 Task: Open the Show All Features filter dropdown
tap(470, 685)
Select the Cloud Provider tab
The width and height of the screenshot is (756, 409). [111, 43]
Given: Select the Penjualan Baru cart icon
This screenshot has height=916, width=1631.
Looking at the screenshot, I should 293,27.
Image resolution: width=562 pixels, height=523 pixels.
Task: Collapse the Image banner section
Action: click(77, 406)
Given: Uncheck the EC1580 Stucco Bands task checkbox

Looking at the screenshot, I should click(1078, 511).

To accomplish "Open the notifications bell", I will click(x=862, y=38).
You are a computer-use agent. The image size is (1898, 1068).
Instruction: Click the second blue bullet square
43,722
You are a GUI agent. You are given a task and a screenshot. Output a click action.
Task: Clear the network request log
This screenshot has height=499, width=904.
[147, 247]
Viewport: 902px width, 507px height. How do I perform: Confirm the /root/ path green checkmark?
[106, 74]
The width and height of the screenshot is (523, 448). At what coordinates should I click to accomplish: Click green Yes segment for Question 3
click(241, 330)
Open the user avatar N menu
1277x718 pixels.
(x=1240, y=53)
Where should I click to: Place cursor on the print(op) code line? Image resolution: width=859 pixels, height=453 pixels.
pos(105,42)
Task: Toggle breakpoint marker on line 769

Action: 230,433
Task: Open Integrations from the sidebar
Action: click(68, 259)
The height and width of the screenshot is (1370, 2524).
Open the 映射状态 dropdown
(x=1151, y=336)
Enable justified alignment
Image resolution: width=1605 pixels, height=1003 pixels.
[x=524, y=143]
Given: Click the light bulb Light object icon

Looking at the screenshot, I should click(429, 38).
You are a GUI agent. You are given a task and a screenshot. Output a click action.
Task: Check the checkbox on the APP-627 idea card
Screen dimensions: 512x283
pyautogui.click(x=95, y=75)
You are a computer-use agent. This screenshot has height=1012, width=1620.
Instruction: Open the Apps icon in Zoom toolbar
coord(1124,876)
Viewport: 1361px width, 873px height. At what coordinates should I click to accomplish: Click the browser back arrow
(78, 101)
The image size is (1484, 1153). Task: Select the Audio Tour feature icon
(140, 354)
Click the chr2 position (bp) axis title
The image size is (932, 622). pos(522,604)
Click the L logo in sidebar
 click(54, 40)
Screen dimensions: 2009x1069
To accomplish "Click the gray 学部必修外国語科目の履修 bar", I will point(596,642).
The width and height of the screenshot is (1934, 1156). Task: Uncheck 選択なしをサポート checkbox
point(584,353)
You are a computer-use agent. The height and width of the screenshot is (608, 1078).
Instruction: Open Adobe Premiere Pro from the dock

+ + + +

• REQUIRED ACTION
Read the entries above and find each line holding the word "agent". Copy it out.

• OUTPUT FOR THIS TASK
You are a computer-use agent. The image size is (1898, 1068).
You are a GUI agent. You are given a task and a screenshot. Output a click action.
You are a GUI agent. You are given a task and a screenshot. Output a click action.
You are a computer-use agent. This screenshot has height=1012, width=1620.
You are a computer-use agent. The height and width of the screenshot is (608, 1078).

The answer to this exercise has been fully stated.